19 November 2023

Meet Aurora, a Supercomputer So Powerful It Might Actually Change the World

Abubakar Idris

What could be one of the world’s most powerful supercomputers is inching toward being completed and fully switched on after years of work.

Aurora, which is run by the Department of Energy, is about half the size of a football field, and, when operational, should be able to complete two quintillion calculations a second (for context, a quintillion is a billion billions, and most top-of-range smartphones can handle 10-15 trillion calculations per second).

First announced in 2015, Aurora is a next-generation supercomputer known as an “exascale” supercomputer — which is the name given to a machine that can perform one quintillion operations or more per second.

Aurora’s $600 million facility built by Intel and Hewlett Packard Enterprise (HPE) is housed at the Argonne National Laboratory and is powered by 60,000 sophisticated semiconductor chips, according to the Wall Street Journal. For context, Frontier, the world’s current top supercomputer housed at the Oak Ridge National Laboratory, has around 40,000 graphics processing units or chips.

When it is up and running in 2024, Aurora will be capable of performing cutting-edge science, from analyzing the brain to predicting the weather and discovering drugs faster than any other machine can now.

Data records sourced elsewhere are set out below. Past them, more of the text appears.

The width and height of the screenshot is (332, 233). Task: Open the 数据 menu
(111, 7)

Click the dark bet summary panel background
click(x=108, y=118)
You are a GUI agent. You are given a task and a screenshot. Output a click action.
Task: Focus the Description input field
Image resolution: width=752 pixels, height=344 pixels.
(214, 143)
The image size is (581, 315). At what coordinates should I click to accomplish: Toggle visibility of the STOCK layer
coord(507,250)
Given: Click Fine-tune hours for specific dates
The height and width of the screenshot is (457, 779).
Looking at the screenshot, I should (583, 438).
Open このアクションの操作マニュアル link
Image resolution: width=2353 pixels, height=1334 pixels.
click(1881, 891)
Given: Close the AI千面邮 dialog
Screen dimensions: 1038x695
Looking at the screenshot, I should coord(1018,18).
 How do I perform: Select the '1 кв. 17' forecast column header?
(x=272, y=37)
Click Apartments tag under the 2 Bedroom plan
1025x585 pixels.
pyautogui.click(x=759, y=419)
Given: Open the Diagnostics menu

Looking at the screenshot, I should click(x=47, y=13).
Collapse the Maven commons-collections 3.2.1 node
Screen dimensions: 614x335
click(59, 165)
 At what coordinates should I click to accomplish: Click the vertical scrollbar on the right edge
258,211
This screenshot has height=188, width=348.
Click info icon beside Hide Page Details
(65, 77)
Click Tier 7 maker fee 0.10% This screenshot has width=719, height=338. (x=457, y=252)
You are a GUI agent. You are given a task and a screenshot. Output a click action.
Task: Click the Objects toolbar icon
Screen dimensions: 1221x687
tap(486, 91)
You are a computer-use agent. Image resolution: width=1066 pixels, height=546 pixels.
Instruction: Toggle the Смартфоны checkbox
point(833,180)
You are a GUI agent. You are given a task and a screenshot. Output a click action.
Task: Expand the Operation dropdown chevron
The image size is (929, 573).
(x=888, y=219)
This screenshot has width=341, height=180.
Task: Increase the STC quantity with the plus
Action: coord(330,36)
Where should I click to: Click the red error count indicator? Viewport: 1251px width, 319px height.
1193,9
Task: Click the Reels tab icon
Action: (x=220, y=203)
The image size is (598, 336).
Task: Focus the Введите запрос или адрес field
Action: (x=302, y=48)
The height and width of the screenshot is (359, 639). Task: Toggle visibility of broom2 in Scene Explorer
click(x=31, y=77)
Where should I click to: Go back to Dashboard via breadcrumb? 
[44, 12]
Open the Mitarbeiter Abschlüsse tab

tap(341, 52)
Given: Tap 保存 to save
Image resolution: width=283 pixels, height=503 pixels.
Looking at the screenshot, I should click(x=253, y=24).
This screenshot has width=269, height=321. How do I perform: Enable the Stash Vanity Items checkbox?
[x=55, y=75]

And thanks to its racks and racks of chips, Aurora will also have more memory than Frontier, allowing it to effortlessly handle more complicated operations and the biggest large language models ever to both process information and generate answers to challenging questions.

Aurora is already being tested for use across industries including climate research and the development of new batteries. Since batteries run on chemical reactions, the machine can run through billions of models to develop more efficient batteries using the right mix of components without requiring a single chemical test, said Venkat Srinivasan, a top battery scientist at the Energy Department’s Argonne lab.